In the entries running from the line that contains "You are a GUI" through the end of the entries, inclusive, change every "screenshot" to "screen capture" and give those lines again with nothing else altered.

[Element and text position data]
━━━━━━━━

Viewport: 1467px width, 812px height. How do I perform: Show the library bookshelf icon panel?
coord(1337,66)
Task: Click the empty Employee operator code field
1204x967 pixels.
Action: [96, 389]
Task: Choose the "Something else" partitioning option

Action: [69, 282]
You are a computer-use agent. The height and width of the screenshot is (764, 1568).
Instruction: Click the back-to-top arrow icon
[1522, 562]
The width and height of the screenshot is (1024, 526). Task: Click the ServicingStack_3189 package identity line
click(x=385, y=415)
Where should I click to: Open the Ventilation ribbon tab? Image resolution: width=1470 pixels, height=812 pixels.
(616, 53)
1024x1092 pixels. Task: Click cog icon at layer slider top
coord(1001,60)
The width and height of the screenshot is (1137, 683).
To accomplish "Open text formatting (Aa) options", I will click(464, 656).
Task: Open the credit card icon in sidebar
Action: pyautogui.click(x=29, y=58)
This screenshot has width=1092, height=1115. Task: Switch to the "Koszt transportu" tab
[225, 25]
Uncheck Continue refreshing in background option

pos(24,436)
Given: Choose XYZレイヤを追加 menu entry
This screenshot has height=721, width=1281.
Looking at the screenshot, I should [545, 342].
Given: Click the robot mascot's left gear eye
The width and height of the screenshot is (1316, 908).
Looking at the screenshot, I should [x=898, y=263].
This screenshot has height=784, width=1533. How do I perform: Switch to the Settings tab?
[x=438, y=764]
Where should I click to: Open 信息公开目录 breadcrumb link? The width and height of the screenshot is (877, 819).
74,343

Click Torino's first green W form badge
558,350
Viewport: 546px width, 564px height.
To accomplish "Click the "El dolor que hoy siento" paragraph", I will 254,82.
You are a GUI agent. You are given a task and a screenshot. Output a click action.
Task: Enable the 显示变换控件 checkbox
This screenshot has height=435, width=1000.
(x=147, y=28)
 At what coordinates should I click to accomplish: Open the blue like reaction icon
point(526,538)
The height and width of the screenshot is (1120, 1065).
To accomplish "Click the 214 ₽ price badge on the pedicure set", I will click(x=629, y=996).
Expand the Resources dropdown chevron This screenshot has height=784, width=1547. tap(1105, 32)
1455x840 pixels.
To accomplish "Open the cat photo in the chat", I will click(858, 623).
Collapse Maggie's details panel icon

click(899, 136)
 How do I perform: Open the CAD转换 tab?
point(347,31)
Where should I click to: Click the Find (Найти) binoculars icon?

━━━━━━━━

== FINISHED ANSWER ==
You are a GUI agent. You are given a task and a screen capture. Output a click action.
Task: Enable the 显示变换控件 checkbox
This screen capture has height=435, width=1000.
(x=147, y=28)
 At what coordinates should I click to accomplish: Open the blue like reaction icon
point(526,538)
The height and width of the screen capture is (1120, 1065).
To accomplish "Click the 214 ₽ price badge on the pedicure set", I will click(x=629, y=996).
Expand the Resources dropdown chevron This screen capture has height=784, width=1547. tap(1105, 32)
1455x840 pixels.
To accomplish "Open the cat photo in the chat", I will click(858, 623).
Collapse Maggie's details panel icon

click(899, 136)
 How do I perform: Open the CAD转换 tab?
point(347,31)
Where should I click to: Click the Find (Найти) binoculars icon?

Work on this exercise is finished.